原文 -
###

(19)【発行国】日本国特許庁(JP)
(12)【公報種別】公開特許公報(A)
(11)【公開番号】P2022145524
(43)【公開日】2022-10-04
(54)【発明の名称】ステアリング装置
(51)【国際特許分類】
B62D 1/16 20060101AFI20220926BHJP
F16B 2/14 20060101ALI20220926BHJP
【FI】
B62D1/16
F16B2/14 Z
【審査請求】未請求
【請求項の数】6
【出願形態】OL
(21)【出願番号】P 2022020166
(22)【出願日】2022-02-14
(31)【優先権主張番号】P 2021045737
(32)【優先日】2021-03-19
(33)【優先権主張国・地域又は機関】JP
(71)【出願人】
【識別番号】000000011
【氏名又は名称】株式会社アイシン
(74)【代理人】
【識別番号】100114959
【弁理士】
【氏名又は名称】山▲崎▼ 徹也
(72)【発明者】
【氏名】及川 達也
(72)【発明者】
【氏名】村木 俊洋
【テーマコード(参考)】
3D030
3J022
【Fターム(参考)】
3D030DD02
3D030DF00
3D030DG01
3J022DA12
3J022EA03
3J022FB13
3J022GA06
3J022GB01
(57)【要約】
【課題】組付け作業が容易で高い剛性を有するステアリング装置を得る。

###

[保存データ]

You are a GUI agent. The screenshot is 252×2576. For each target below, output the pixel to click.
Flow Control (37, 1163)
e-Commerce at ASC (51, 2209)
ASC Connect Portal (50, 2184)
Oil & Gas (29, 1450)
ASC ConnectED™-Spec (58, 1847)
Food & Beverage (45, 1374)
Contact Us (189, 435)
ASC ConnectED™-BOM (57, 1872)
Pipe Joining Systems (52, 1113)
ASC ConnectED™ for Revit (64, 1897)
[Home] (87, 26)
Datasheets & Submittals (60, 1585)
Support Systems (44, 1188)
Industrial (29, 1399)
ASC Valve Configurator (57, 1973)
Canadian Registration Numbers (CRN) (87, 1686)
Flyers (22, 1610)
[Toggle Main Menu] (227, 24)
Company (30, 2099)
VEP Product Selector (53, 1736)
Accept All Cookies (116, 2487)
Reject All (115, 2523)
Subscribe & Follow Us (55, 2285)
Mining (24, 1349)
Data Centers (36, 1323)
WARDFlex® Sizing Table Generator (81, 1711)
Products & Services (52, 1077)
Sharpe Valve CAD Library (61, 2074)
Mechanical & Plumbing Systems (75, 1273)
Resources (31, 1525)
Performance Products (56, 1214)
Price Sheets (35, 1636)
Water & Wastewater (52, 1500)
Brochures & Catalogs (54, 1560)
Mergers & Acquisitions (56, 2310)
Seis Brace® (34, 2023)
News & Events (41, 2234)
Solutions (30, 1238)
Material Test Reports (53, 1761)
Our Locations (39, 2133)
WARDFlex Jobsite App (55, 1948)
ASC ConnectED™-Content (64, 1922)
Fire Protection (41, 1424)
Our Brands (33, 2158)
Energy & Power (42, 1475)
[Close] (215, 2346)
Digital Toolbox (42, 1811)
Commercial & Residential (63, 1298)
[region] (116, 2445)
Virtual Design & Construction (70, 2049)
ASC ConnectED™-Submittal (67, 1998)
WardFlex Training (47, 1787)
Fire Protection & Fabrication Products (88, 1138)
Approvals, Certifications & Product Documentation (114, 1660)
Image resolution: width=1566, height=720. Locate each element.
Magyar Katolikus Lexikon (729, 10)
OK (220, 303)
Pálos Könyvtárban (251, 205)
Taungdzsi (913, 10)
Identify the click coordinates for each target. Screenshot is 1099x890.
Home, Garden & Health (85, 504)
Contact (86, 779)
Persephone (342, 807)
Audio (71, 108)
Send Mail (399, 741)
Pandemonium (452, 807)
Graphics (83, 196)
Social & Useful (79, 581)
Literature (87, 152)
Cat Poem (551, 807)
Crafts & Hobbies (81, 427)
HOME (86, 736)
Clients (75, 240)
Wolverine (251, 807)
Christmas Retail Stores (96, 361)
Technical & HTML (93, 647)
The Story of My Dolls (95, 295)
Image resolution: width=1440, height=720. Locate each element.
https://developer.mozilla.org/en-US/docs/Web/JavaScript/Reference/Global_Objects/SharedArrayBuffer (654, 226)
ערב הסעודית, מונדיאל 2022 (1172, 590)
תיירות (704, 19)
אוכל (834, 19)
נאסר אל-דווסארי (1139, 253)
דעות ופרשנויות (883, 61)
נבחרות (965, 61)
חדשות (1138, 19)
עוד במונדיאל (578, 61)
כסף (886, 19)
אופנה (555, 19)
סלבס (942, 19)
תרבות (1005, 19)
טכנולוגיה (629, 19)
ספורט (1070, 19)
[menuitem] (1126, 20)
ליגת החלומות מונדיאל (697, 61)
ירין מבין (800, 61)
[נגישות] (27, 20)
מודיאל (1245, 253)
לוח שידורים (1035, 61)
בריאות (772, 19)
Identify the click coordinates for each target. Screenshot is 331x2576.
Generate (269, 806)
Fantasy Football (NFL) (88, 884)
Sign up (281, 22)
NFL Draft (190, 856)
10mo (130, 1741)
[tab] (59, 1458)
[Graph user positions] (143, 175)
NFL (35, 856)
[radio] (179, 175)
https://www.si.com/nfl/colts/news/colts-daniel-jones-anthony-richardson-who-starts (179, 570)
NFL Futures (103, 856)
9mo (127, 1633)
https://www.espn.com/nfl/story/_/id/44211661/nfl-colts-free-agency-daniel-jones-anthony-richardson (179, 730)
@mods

###

設問 A -
特許公報について、次の問いに答えてください。
(i) 出願人の名称は何ですか。
(ii) 公開日はいつですか。
(iii) 請求項の数はいくつですか。
設問 B - 特許公報に記載されているFタームをすべて挙げてください。
設問 C -
次の各記述が特許公報の内容と一致するかどうか、はいかいいえで答え、その根拠となる箇所を引用してください。
(i) 審査請求はすでにされている。
(ii) 優先権主張国は日本である。
(iii) 出願日は2021-03-19である。

解答 A -
(i) 株式会社アイシン
(ii) 2022-10-04
(iii) 6

解答 B -
3D030DD02
3D030DF00
3D030DG01
3J022DA12
3J022EA03
3J022FB13
3J022GA06
3J022GB01

解答 C -
(i) いいえ。「【審査請求】未請求」
(ii) はい。「(33)【優先権主張国・地域又は機関】JP」
(iii) いいえ。「(22)【出願日】2022-02-14」